■ Exercise instructions
Among the records below, one line contains "Enna Werk Muchen 35mm f/4.5 (M42) (187, 1672)"; copy that line and all that follow it, exactly as written.

*** Data to use ***

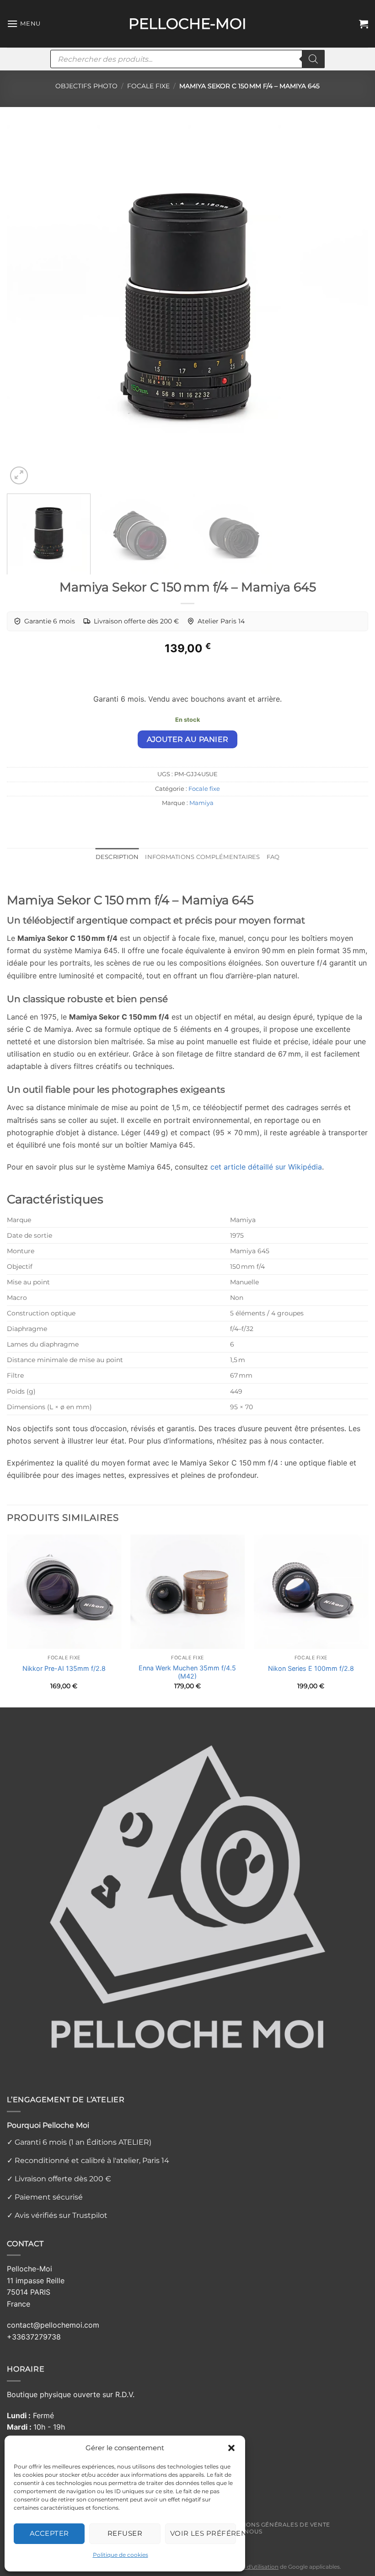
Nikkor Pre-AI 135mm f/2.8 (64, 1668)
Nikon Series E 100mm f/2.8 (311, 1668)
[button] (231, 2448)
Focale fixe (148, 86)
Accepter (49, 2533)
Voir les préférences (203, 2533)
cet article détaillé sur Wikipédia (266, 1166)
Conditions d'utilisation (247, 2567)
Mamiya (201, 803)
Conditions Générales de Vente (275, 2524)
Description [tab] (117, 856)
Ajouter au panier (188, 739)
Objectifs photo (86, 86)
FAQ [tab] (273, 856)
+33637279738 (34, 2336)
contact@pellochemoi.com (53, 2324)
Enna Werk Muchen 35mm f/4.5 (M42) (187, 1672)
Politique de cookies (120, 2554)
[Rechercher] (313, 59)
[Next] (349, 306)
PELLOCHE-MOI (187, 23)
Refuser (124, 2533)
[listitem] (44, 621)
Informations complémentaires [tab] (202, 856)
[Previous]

*** End of Data to use ***

■ Problem solution
Enna Werk Muchen 35mm f/4.5 (M42) (187, 1672)
Politique de cookies (120, 2554)
[Rechercher] (313, 59)
[Next] (349, 306)
PELLOCHE-MOI (187, 23)
Refuser (124, 2533)
[listitem] (44, 621)
Informations complémentaires [tab] (202, 856)
[Previous]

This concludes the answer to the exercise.